When relying on forward-looking information to make decisions, investors and others should carefully consider the foregoing factors and other uncertainties and potential events. In making the forward-looking statements contained herein, the Company does not assume any significant future acquisitions, dispositions or one-time items. It does assume, however, the renewal of certain customer contracts. Every year, the Company has major customer contracts that come up for renewal. In addition, the Company also assumes new customer contracts. In this regard, the Company is pursuing large opportunities that present a very long and complex sales cycle which substantially affects its forecasting abilities. The Company has assumed certain timing for the realization of these opportunities which it thinks is reasonable but which may not be achieved. Furthermore, the pursuit of these larger opportunities does not ensure a linear progression of revenue and earnings since they may involve significant up-front costs followed by renewals and cancellations of existing contracts. The Company has assumed certain revenues which may not be realized. The Company has also assumed that the material factors referred to in the previous paragraphs will not cause such forward-looking information to differ materially from actual results or events.

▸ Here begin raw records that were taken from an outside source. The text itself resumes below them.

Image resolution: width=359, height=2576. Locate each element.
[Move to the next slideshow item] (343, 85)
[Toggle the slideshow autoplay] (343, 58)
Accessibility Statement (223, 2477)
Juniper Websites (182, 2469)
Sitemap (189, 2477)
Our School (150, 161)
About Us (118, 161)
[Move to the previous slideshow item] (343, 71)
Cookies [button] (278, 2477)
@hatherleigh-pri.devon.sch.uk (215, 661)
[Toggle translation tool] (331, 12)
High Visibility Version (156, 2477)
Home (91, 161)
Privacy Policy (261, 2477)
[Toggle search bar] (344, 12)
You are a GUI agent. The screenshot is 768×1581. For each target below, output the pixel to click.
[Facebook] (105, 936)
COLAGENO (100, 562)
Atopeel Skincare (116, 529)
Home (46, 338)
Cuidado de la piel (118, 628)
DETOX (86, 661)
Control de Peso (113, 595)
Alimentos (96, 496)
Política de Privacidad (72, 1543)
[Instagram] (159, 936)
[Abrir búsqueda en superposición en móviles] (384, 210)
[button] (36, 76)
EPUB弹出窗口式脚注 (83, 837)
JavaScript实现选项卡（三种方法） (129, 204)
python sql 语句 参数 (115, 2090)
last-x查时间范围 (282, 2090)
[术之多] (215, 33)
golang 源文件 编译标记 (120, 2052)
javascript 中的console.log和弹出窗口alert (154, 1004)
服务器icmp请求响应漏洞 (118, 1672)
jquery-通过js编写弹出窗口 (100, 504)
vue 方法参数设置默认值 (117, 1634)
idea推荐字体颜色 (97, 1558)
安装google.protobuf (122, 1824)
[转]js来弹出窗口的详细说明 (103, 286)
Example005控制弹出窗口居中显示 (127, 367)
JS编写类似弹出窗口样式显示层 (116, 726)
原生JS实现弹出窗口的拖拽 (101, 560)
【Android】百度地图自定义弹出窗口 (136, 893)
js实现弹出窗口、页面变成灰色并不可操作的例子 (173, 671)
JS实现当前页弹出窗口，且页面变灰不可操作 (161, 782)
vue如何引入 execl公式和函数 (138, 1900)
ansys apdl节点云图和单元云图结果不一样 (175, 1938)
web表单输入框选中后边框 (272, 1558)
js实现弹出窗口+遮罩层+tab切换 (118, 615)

The foregoing list of factors is not exhaustive and is subject to change and there can be no assurance that such assumptions will reflect the actual outcome of such items or factors. Other factors that should be considered are discussed from time to time in Catamaran's filings with the U.S. Securities and Exchange Commission, including the risks and uncertainties discussed under the captions "Risk Factors" and "Management's Discussion and Analysis of Financial Condition and Results of Operations" in our 2011 Annual Report on Form 10-K and subsequent Form 10-Qs, which are available at www.sec.gov. Investors are cautioned not to put undue reliance on forward-looking statements. All subsequent written and oral forward-looking statements attributable to Catamaran or persons acting on our behalf are expressly qualified in their entirety by this notice. We disclaim any intent or obligation to update publicly these forward-looking statements, whether as a result of new information, future events or otherwise.
THE FORWARD-LOOKING INFORMATION CONTAINED IN THIS RELEASE REPRESENTS THE COMPANY'S CURRENT EXPECTATIONS AND, ACCORDINGLY, IS SUBJECT TO CHANGE. HOWEVER, THE COMPANY EXPRESSLY DISCLAIMS ANY INTENTION OR OBLIGATION TO UPDATE OR REVISE ANY FORWARD-LOOKING INFORMATION, WHETHER AS A RESULT OF NEW INFORMATION, FUTURE EVENTS OR OTHERWISE, EXCEPT AS REQUIRED BY APPLICABLE LAW.